Open Season on Journalists in Croatia: Death Threat Graffiti
In another example of journalists increasingly becoming targets, reporters in Croatia are facing growing intimidation, graffiti declaring “Death to Journalists” with the government staying strangely silent, even after attacks, Reporters Without Borders said.
In a statement, the group decried a series of threatening messages sent to Croatian journalists recently were intended “to attack, intimidate and smear journalists to the point of dissuading them from pursuing their mission to report the news,” reported Balkan Insight.
The statement condemned what it called the Croatian government’s “oppressive silence” about the incidents, and asked: “Are the Croatian words ‘Smrt novinarima’ [‘Death to journalists’] going to become commonplace in Croatia?”
The group also noted that the same phrase was written in August on the outside of a news website’s offices in the coastal city of Zadar and near the Zagreb headquarters of the N1 TV channel and two websites, Net.hr and Telegram.hr, in March.

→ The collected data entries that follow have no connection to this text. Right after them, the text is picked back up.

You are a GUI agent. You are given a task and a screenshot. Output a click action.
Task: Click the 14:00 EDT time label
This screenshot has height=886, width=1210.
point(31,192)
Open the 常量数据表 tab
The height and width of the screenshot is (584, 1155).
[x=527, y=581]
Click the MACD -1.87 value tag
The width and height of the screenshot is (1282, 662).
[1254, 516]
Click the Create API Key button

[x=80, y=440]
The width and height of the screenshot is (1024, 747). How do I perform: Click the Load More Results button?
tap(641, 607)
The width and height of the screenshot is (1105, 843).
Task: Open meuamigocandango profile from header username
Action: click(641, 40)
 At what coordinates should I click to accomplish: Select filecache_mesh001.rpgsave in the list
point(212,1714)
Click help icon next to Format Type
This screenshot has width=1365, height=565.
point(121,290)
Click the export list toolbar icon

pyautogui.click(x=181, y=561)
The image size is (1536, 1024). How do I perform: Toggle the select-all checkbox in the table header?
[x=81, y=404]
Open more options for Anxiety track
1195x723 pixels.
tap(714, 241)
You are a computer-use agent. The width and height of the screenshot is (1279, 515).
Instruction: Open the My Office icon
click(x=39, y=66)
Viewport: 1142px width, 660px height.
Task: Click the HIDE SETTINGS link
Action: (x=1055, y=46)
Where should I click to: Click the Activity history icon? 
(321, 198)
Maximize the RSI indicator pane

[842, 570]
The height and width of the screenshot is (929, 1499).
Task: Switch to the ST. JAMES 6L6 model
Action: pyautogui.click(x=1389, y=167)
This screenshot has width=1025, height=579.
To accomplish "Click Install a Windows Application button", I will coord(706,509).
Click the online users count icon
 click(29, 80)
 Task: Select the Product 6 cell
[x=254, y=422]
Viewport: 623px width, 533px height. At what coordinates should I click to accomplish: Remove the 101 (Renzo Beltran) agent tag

More recently, in the popular coastal city of Split, graffiti compared journalists to “worms,” several days after eggs were thrown at a car belonging to Slobodna Dalmacija journalist Andrea Topić. Topić had already been threatened last year, with a tire on her car punctured, the news site said.
“Several police investigations have been opened with the aim of identifying those responsible for the anti-media graffiti but the Croatian authorities have remained astonishingly silent about them and other recent attacks on journalists,” the reporters group said, noting that authorities last year didn’t prosecute a person who posted death threats on the Facebook page of journalists at news website Index.hr.
Pauline Ades-Mevel, the head of Reporters Without Borders’ European Union and Balkans desk, said that the Croatian authorities must explicitly condemn such incidents. “Doing nothing is tantamount to giving a free rein to those who threaten the media,” Ades-Mevel said.
Her group quoted Hrvoje Zovko, the President of the Croatian Journalists’ Association, HND, who said there are constant attacks against journalists “from sectors ranging from the Catholic Church to politicians” and that the government has said nothing about them.
“It’s open season on journalists,” Zovko said, pointing out that has included an attack on Croatian reporter Daniel Majić (from Germain daily Frankfurter Rundschau) by far-right TV presenter Velimir Bujanec at a trip by Croatian nationalists and neo-Nazis to the Austrian border town of Bleiburg in May. Croatia, which takes over the symbolic rotating European Union Presidency in January, is ranked 64th out of 180 countries in Reporters Without Borders’ 2019 World Press Freedom Index annual rankings.
Social media has made it easier to convey threats to reporters with the Croatian Journalists’ Association (CJA) reporting 12 incidents registered in 2017. Journalist Nataša Božić said she was shocked after reporting on a war crime story about hate-filled comments posted online about her.
“I realized that these weren’t typical chauvinist insults but blatant death threats. Some stranger wrote that he wanted me decapitated!” Deutsche Welle reported earlier in a story that also noted public TV HRT journalist Maja Sever being threatened with death online for a story about a Nigerian refugee opening a restaurant in Zagreb.
She said she made a screenshot of the threat and reported it to police, the alleged perpetrator a Croatian living in Belgium upset with multiculturalism. “The public must recognize what kind of pressure we journalists are under just for doing our jobs. I’m encouraging my colleagues to do the same. We should all take a stand against this. That’s our duty!” she said.